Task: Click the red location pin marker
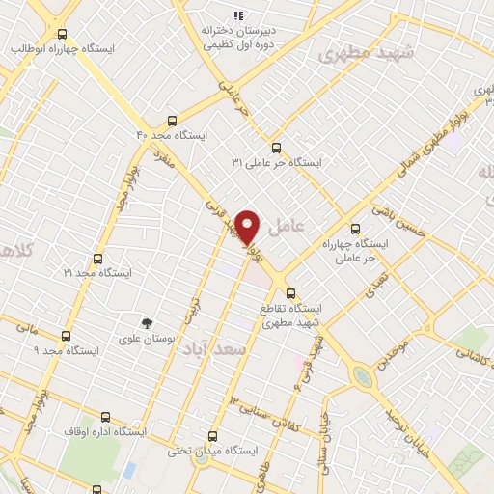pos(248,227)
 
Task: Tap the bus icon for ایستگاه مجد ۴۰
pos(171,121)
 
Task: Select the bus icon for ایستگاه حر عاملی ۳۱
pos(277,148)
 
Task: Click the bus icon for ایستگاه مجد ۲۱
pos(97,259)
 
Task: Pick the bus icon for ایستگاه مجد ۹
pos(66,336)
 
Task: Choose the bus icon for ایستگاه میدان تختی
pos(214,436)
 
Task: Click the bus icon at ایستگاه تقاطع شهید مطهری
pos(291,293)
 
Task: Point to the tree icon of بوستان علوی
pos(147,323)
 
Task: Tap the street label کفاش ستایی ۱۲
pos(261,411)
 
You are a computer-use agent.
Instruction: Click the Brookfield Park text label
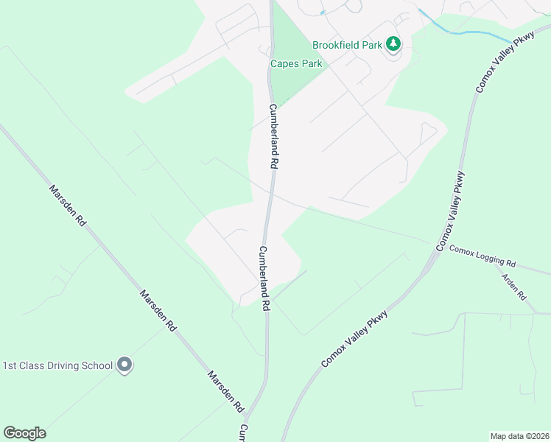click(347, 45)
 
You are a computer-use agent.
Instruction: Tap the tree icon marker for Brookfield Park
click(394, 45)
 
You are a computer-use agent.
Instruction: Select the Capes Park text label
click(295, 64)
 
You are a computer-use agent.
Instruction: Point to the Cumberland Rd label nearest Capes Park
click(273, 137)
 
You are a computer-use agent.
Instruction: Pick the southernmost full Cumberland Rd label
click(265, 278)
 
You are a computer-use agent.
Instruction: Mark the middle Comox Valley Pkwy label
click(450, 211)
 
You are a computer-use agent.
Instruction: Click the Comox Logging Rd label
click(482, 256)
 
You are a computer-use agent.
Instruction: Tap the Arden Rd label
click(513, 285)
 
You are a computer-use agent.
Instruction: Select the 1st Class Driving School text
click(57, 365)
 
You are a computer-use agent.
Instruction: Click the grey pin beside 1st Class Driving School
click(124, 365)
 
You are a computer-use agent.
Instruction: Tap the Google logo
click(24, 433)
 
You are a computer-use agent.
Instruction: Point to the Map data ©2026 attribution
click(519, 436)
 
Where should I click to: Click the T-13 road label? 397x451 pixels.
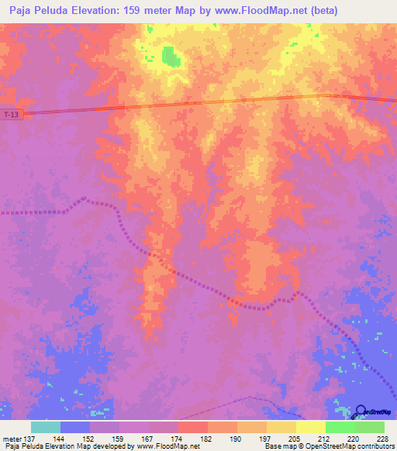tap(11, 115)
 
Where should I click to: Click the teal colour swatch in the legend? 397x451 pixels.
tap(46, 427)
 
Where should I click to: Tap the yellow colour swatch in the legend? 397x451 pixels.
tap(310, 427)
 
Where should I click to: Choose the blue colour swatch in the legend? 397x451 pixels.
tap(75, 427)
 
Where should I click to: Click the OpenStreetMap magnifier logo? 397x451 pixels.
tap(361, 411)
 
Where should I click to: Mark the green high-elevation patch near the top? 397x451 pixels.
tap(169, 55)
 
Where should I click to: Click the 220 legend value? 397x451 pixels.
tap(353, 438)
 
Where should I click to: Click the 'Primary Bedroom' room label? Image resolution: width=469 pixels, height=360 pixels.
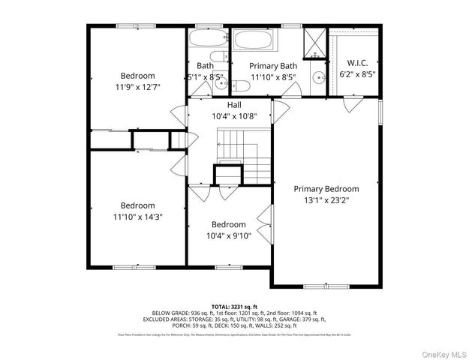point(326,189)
==
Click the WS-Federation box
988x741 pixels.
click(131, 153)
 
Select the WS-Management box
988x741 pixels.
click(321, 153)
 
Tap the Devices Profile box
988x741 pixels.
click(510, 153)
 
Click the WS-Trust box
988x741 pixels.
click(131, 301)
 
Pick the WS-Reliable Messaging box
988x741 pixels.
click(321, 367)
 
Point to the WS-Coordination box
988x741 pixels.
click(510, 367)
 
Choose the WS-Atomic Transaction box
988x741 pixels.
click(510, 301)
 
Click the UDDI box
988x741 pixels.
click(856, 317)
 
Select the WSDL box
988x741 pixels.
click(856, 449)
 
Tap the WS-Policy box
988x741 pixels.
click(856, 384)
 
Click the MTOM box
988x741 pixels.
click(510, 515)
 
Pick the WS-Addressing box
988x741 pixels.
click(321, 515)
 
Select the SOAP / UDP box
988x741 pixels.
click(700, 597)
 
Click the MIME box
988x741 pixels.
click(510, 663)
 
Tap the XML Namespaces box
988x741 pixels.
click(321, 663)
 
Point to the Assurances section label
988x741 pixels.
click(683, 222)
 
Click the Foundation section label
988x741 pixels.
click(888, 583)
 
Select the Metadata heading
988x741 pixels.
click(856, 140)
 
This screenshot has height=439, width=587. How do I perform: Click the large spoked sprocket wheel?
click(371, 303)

**Task directions**. Lay out the entries between the line holding "Select the SOAP / UDP box" and the line holding "click(371, 303)", inclusive, as a numbered list, leaving out blank lines.

**The response**.
1. Select the SOAP / UDP box
2. 988x741 pixels.
3. click(700, 597)
4. Click the MIME box
5. 988x741 pixels.
6. click(510, 663)
7. Tap the XML Namespaces box
8. 988x741 pixels.
9. click(321, 663)
10. Point to the Assurances section label
11. 988x741 pixels.
12. click(683, 222)
13. Click the Foundation section label
14. 988x741 pixels.
15. click(888, 583)
16. Select the Metadata heading
17. 988x741 pixels.
18. click(856, 140)
19. This screenshot has height=439, width=587. How do I perform: Click the large spoked sprocket wheel?
20. click(371, 303)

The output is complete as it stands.